The new bill, S. 968, introduced by Senate Judiciary Committee Chairman Patrick Leahy, a Vermont Democrat, and others, is available here [pdf]. The full name is the “Preventing Real Online Threats to Economic Creativity and Theft of Intellectual Property Act.” Its predecessor, approved in the last Congress by Leahy’s committee, was S. 3804, the Combating Online Infringements and Counterfeits Act (COICA).

US Democrats, from President Obama on down, have shown themselves to be close with Hollywood and other rights holders. Leahy’s press release is here.

In recent months, the Justice Department has taken an increasing number of actions to take down websites deemed to be violating IP rights, and causing concern among other governments that the United States’ preferential influence over the underlying system of the internet might need to be addressed through multilateral means (see for instance here, here, here, and here).

Industry groups representing rights holders certainly did, and issued a flood of statements praising the legislation. Praise for the bill came from the Chamber of Commerce, National Association of Manufacturers, Recording Industry Association of America, Copyright Alliance and others. The Chamber has a website dedicated to so-called rogue websites.

Much of the praise focussed on expected job creation (or job saving), though it was unclear whether there is any agreed way to measure the bill’s eventual impact on jobs.

“Under the Protect IP Act, foreign websites, formerly operating outside the realm of US law, would no longer be allowed to exploit US registrars, registries, internet service providers, payment processors, search engines and ad placement services to sustain their illicit online businesses,” said a coalition of the Independent Film & Television Alliance, Motion Picture Association of America, and National Association of Theatre Owners.

Tom Giovanetti of the Institute for Policy Innovation (IPI) in Texas issued a statement praising the Protect IP Act that echoed industry statements, but also spoke to anticipated concerns from those seeking to ensure that overly strong copyright protection does not undermine the public’s access to knowledge. He suggested that in fact those who work to protect public access online might have the opposite effect, and that consumer groups and other concerned parties should just trust the government to do the right thing.

**PROVIDED RECORDS**:
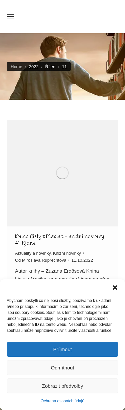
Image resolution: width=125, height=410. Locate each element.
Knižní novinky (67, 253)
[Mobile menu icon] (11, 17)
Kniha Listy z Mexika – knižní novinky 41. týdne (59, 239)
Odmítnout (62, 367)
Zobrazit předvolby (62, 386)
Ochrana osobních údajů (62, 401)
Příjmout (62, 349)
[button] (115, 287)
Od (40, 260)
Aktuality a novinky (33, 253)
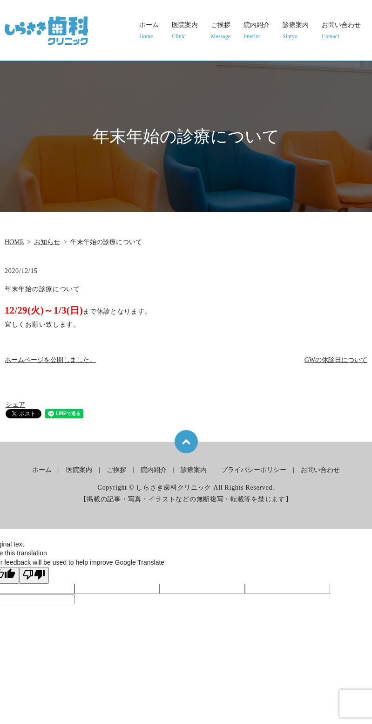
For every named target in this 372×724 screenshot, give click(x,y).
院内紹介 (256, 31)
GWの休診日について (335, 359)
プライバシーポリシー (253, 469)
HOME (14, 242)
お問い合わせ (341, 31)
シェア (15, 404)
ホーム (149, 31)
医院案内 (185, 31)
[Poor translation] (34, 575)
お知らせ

**TO-DO LIST**:
(1) Render the listing's lines as a JSON list of strings, one string per line and no blank lines. Begin at the start of the listing, stop after the line that contains "Od (40, 260)", and leave out the pictures.
(2) Write the next part of the article about the Protect IP Act, continuing from its final paragraph.

**RESPONSES TO THE EXERCISE**:
(1)
[
  "Image resolution: width=125, height=410. Locate each element.",
  "Knižní novinky (67, 253)",
  "[Mobile menu icon] (11, 17)",
  "Kniha Listy z Mexika – knižní novinky 41. týdne (59, 239)",
  "Odmítnout (62, 367)",
  "Zobrazit předvolby (62, 386)",
  "Ochrana osobních údajů (62, 401)",
  "Příjmout (62, 349)",
  "[button] (115, 287)",
  "Od (40, 260)"
]

(2)
“Those who advocate the internet as a lawless zone do a disservice to users of the internet and in fact advocate policies that will discourage wider Internet adoption,” he said. “We know that the sponsors of this legislation understand the importance of including limitations and safeguards along with these new tools, and we thank them for including those appropriate safeguards in the legislation.”

According to the Intellectual Property Owners Association, significant changes in this version of the bill include a limited private right of action and a narrower definition of rogue websites.

Non-Industry View

There was quick reaction to the bill’s reintroduction among those focussed on knowledge access and restraint in IP rights measures in US policymaking.

Public Knowledge issued a statement attributed to Sherwin Siy, deputy legal director of Public Knowledge, who blogged about the bill here and said it is very similar to its predecessor.

“The bill, like the former COICA, overreaches in a number of areas, including allowing for the blacklists of websites, the definitions of the types of companies covered by the bill and allowing private companies to get injunctions against credit card and other firms that serve targeted sites,” he said.

“The bill as written can still allow actions against sites that aren’t infringing on copyright if the site is seen to ‘enable or facilitate’ infringement – a definition that is far too broad,” Siy added. “The bill amounts to an acquiescence to the content lobby’s idea that everyone whose systems touch their content has a price to pay – if not in direct dollars, then in deputized vigilance on their behalf.”

Academic Wendy Seltzer posted about the bill on her blog, here. She said this “son-of-COICA” would be problematic for businesses operating online and trying to avoid liability. “Rather than ‘protecting’ intellectual and creative industry, this bill would make it less secure, giving the US a competitive disadvantage in online business,” she said.

In particular, she focussed on the definition of infringing activities, and the private right of action, which (unlike the IPO above), she said is appears to be a near duplicate of the last bill, though she said it might have expanded the definition to include movie studios harmed by the rights holders loss.

Seltzer also highlighted provisions on use of the internet Whois data that shows who owns websites, remedies, and possible voluntary action by financial transaction providers and advertising services to stop service to anyone without fear of liability.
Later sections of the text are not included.